Kebanyakan oranga kan sembuh dari infeksi tanpa pengobatan,
tetapi infeksi karena bakteri Salmonella akan berakibat serius jika
terjadi pada orang tua, bayi dan orang dengan sistem imun yang lemah.
Anak
di bawah usia 5 tahun paling mungkin terjangkit infeksi salmonellosis.

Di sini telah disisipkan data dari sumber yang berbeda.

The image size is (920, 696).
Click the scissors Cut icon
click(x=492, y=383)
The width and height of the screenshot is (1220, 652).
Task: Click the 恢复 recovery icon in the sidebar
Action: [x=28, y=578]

Jika tidak segera ditangani, Salmonella dapat ditularkan melalui darah
ke organ lain dan berisiko terhadap kematian.
Untuk mencegah
infeksi, hindari makan telur, unggas, atau daging yang mentah atau
setengah matang. Daging mentah harus disimpan terpisah dari bahan
makanan lain agar tidak terjadi kontaminasi silang. Cuci tangan dan
peralatan dapur dengan bersih setelah menyentuh makanan mentah.
7. Norovirus
Norovirus
adalah jenis virus yang menyebabkan gastroenteritis, suatu penyakit
yang menyebabkan peradangan pada lambung dan usus. Virus ini biasanya
ditemukan dalam makanan atau minuman yang terkontaminasi tetapi juga
dapat menyebar melalui kontak dengan orang yang terinfeksi.
Radang
lambung dapat sangat menular. Gejala-gejalanya termasuk mual, kejang
perut, muntah, diare, sakit kepala, demam dan kelelahan, yang dapat
berlangsung selama beberapa hari.
Kebanyakan orang bisa sembuh
dari penyakit ini dengan sendirinya, tetapi bagi orang yang tidak minum
cukup cairan untuk menggantikan apa yang telah hilang karena muntah dan
diare, mungkin diperlukan perawatan rumah sakit.
Untuk mencegah
terinfeksi oleh norovirus, cuci tangan Anda dengan sabun dan air dan
selalu menjaga kebersihan makanan yang Anda makan.